The news this week included a report from Institutional Investor which tells us that the top 25 Hedge Fund Managers took home a combined $21.2 Billion in 2013, a significant increase over 2012, when earnings totaled just $14.1 Billion, the lowest sum since the 2008 financial crisis.

If I did the math correctly, the average wage of these 25 individuals computes to $407,692.31 per hour, somewhat above our current $7.25 per hour minimum wage.

What is it that Hedge Fund Managers do that makes them the highest paid people in the world?

Do Hedge Fund Managers create economic value?  Do they create jobs?  Do they make products or deliver services which make our world a better place?

Unfortunately, they seem to do none of the above.

Hedge Fund Managers look for opportunities to exploit temporary weaknesses, gaps, flaws or aberrations in the operations of a specific company or in an economic sector overall.

They typically have billions of dollars of resources at their disposal, and by creating and taking well-crafted and strategic financial positions, they have the ability to move markets, generally to their own benefit.

The film “Other People’s Money”, starring Danny DeVito and Gregory Peck, was released in 1991.  Danny DeVito plays the role of “Larry the Liquidator” providing us a crude but quite accurate roadmap of what Hedge Fund Managers do every day.

In the 19th century, we called this sort of activity “Piracy” and we labeled the perpetrators “Pirates”.

In the 20th century, we called this sort of activity “Organized Crime” and we labeled the perpetrators “Mafia” or “Gangsters”.

Here we are in 2014, clearly well into the 21st century.

Our Hedge Fund Managers are out in the open, creating outcomes which seem to have no potential for positive impact on the U.S. or world economy, and we are giving them not just permission to operate (no regulatory oversight), but also preferential tax treatment on their booty (known as ‘carried interest’).

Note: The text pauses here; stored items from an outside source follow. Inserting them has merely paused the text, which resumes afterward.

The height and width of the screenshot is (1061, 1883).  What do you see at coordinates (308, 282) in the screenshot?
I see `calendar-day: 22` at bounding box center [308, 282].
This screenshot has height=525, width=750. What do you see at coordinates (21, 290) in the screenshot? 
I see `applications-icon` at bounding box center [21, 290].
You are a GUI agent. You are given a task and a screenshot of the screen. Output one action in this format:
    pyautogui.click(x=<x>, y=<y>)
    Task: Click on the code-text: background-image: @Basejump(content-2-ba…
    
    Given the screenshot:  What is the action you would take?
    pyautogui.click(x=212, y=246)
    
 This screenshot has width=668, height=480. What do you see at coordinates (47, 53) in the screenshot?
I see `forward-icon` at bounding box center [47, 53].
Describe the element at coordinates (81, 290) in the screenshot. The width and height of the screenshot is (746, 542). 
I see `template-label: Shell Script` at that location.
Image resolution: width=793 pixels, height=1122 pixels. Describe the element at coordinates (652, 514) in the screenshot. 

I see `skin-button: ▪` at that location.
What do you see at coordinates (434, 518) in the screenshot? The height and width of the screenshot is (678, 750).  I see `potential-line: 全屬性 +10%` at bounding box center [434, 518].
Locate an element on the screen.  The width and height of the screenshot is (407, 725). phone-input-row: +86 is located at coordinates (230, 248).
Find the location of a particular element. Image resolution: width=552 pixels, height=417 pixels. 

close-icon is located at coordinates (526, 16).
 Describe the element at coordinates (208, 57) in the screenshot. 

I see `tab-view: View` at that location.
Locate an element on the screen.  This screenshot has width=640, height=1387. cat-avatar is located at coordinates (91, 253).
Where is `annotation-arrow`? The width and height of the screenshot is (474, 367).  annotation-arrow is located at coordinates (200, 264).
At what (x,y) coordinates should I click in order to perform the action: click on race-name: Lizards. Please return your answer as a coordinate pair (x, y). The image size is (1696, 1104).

Hedge Fund Managers typically receive their compensation in 2 ways – an overall management fee equal to 2% of assets under management, and a 20% share of any profits on the assets under management.

It is the tax treatment of that 20% fee — categorized as Carried Interest — which is currently taxed at 20% — versus the 39.6 percent rate which business owners must pay on their earned income — that has created somewhat of a firestorm in Washington.

None of this makes any sense to me:  does it make sense to anyone?